In fact by the time they were teaching long multiplication in my classroom I was ready for geometry... needless to say I didn't get it. They tried skipping me ahead a grade in math... but they weren't willing to pay to bus me to a middle school so I basically had to repeat a grade two years later after getting an incredibly high A in the class. Does that sound right to you?

Socially I was bullied severely but teachers either never knew (don't see how they could be that stupid) or didn't care (much more likely). My mom was always denied an IEP for me... or rather threatened with the ED/BD room if she tried fighting for it. So I was left to deal with all of this on my own. Because of this, I developed a pretty severe depression by the time I was in middle school, and was suicidal by the time I was in say... 8th grade. Does that sound right to you?

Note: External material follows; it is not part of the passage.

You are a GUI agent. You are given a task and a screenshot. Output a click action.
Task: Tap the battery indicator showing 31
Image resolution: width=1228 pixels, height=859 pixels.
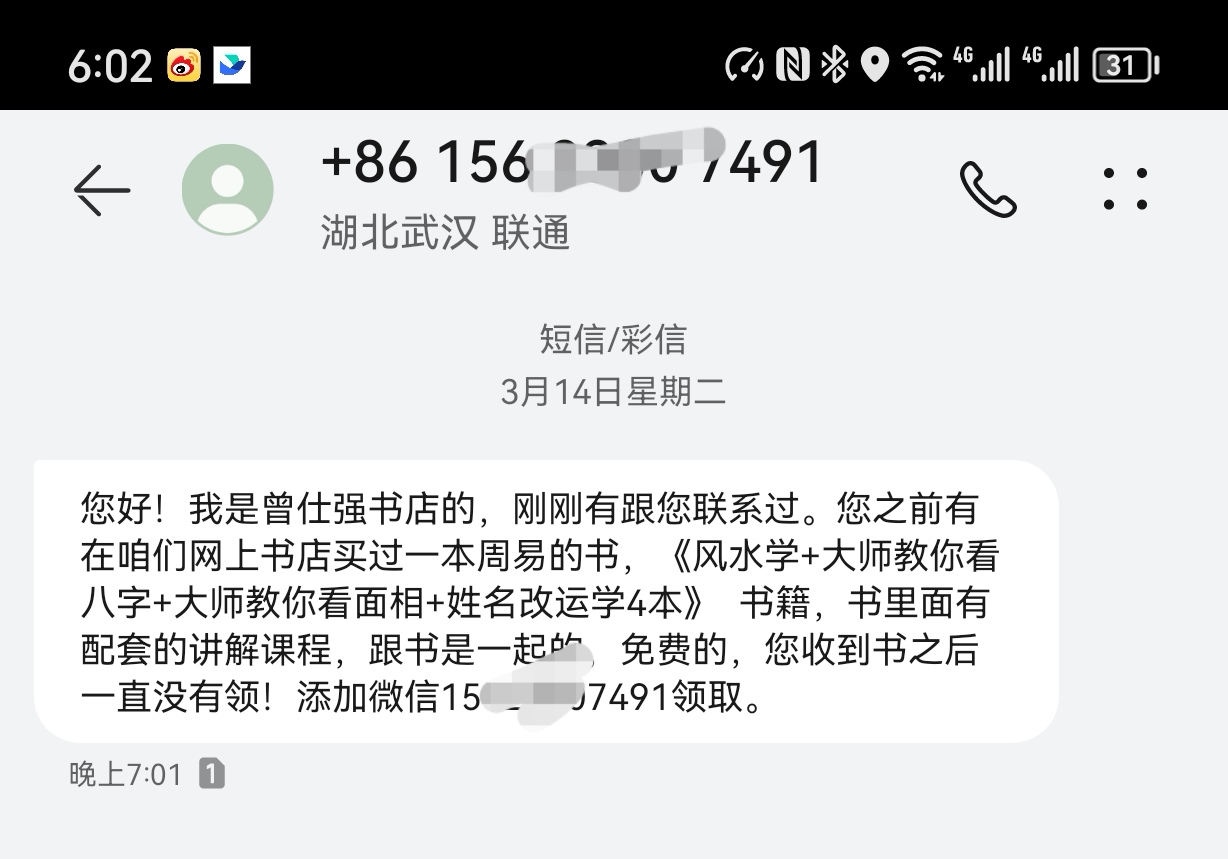(x=1126, y=66)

If I was talking about the 1960s I could believe that we have evolved past this, but we are talking about 2000 here and I see these stories, and work with kids that have these stories every day. I have a 15 year old friend whos mom decided she had enough and enrolled him in a private school for kids with special needs (something so few public schools do, I doubt you could tell me one in the Chicagoland area), but she has to pay an insane amount to educate him there (though much less then the public school spent on him). Does that sound right to you, because teachers unions in Georgia are fighting for that status quo right now. Its time to change I think... what about you?

P.S. I appolgise for the length, but I had a lot to say.